Noch im Juli hat das Verwaltungsgericht Dresden der Gemeinde Rietschen Recht gegeben, der Freien Schule zur Gründung eines beruflichen Gymnasiums im Ort ein Darlehen zu gewähren. Der Trägerverein der Schule hat bereits seit Jahren den Plan, das Abitur im ländlichen Raum den Schülern zu ermöglichen. Immer wieder hatte Vereinschef Wolfgang Schmidt darauf verwiesen, dass dies Modellcharakter für den ländlichen Raum haben könnte.

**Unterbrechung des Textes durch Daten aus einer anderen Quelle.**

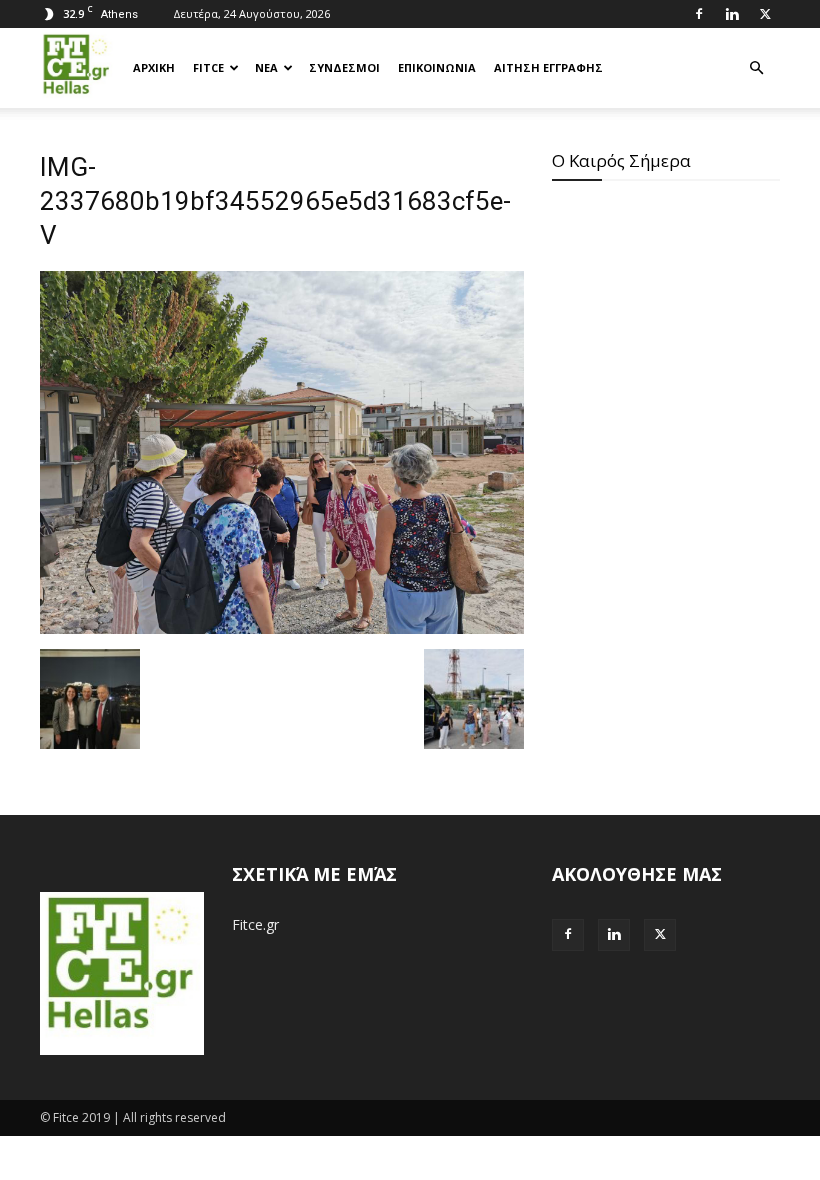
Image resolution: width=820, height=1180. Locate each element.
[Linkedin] (732, 14)
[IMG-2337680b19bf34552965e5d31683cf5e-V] (282, 628)
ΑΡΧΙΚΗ (154, 67)
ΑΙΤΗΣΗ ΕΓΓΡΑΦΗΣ (548, 67)
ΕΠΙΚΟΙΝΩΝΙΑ (437, 67)
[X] (765, 14)
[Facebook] (699, 14)
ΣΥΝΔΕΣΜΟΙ (344, 67)
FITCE (208, 67)
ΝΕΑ (266, 67)
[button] (756, 68)
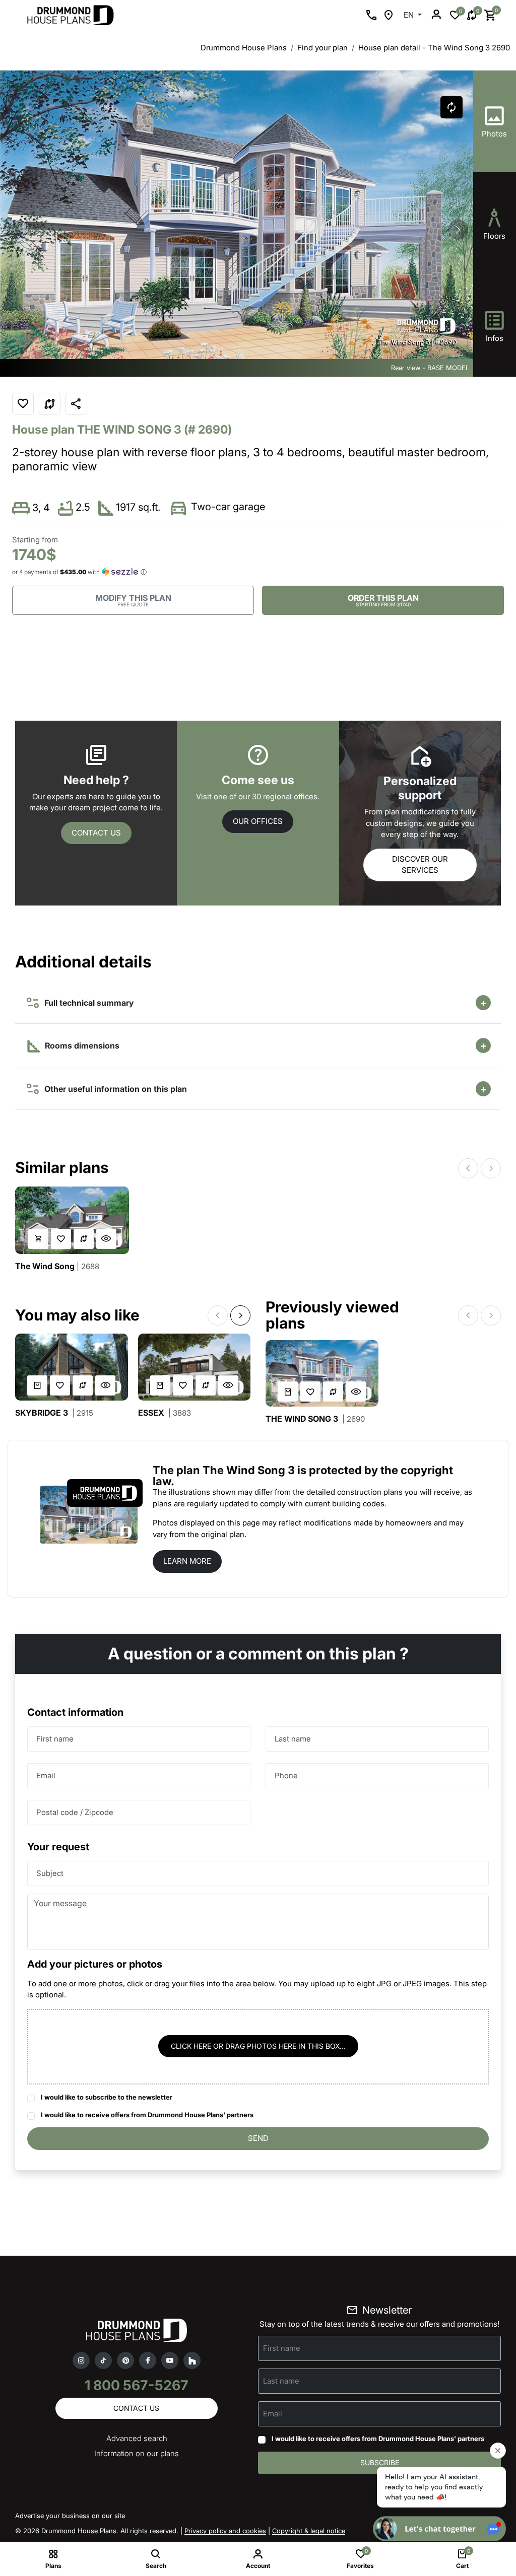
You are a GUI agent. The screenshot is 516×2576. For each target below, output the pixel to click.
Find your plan (322, 47)
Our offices (258, 821)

Denn, so argumentiert auch Rietschens Bürgermeister Ralf Brehmer (parteilos), die Gemeinde würde so viel länger Jugendliche im Ort halten, wo möglich sie dazu bringen, nicht fortzuziehen.

Kreis Görlitz legt Beruf nach Urteil des Verwaltungsgerichts ein

Aus Görlitz heißt es nach Rundschau-Nachfrage nun: „Der Kreis wird gegen das Urteil Berufung einlegen“, bestätigt Franziska Glaubitz vom Büro des Landrates. Heißt, der Landkreis und insbesondere die Kommunalaufsicht unter Leitung von Karl Ilg bleibt bei seiner Auffassung: Dass es „kein öffentliches Bedürfnis für die Schule“ gebe. Daneben sei unklar, ob der Trägerverein der Schule in der Lage sei, das Darlehen zurückzuzahlen. Mit jenem Argument beanstandete der Kreis im Bescheid von 2017 auch das Vorhaben des Rates, „da die Darlehensvergabe gegen den von Kommunen zu beachtenden Grundsatz der Sparsamkeit“ verstoße.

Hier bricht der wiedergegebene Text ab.